The researchers analyse the effect of the 1947 increase in the compulsory school leaving age in England from 14 to 15. This reform affected a very large proportion of the population aged 14 in that year, decreasing by around 50% the proportion of people who left full-time education before age 15 in comparison with the previous year.

Data on the memory and verbal fluency of the generation who were around that age at the time (and are now in their late 70s) have been collected every two years between 2002 and 2008. This makes it possible to compare the mental ability of those who were 14 just before the reform became effective and who left school at that age with those who turned 14 just after and thus stayed in school for an extra year.

The authors use these data, which come from a large and representative survey of older adults in England, to establish the effect of an additional year of schooling on cognitive abilities later on in life, more specifically 55-60 years later.

The main findings of their study are that:

  • Childhood schooling levels have a positive and strong causal effect on subsequent old age memory and verbal fluency.
  • The effect is stronger for men than women.
  • There is no evidence of statistically significant effects on subjective assessments of either late-life wellbeing outcomes or quality of life.
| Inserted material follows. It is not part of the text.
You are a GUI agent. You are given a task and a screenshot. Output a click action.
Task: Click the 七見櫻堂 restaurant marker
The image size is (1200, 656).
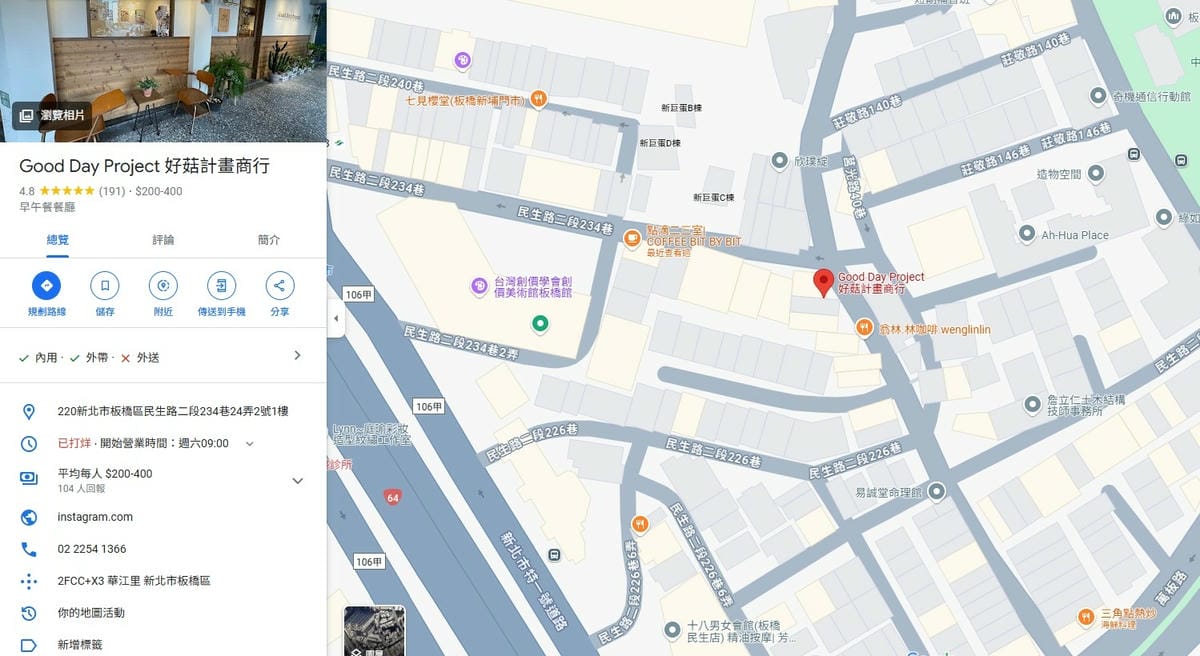coord(539,98)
    The authors argue that the extra year of schooling raises an individual’s labour market opportunities, which in turn has positive effects on mental ability. The fact that their study finds a stronger effect for men than for women is consistent with women’s lower participation in the workforce in the second half of the twentieth century.

    These findings are especially relevant in the context of an ageing society, where preventing or delaying the age-related decline in physical and cognitive abilities is becoming a fundamental target for health, labour and fiscal policy.

    ENDS

    Notes for editors: ‘The Effect of Childhood Education on Old Age Cognitive Abilities: Evidence from a Regression Discontinuity Design’ by Fabrizio Mazzonna and James Banks is published in the May 2012 issue of the Economic Journal. View article.

    Fabrizio Mazzonna is at the Munich Center for the Economics of Aging at the Max Planck Institute for Social Law and Social Policy. James Banks is at the University of Manchester and the Institute for Fiscal Studies.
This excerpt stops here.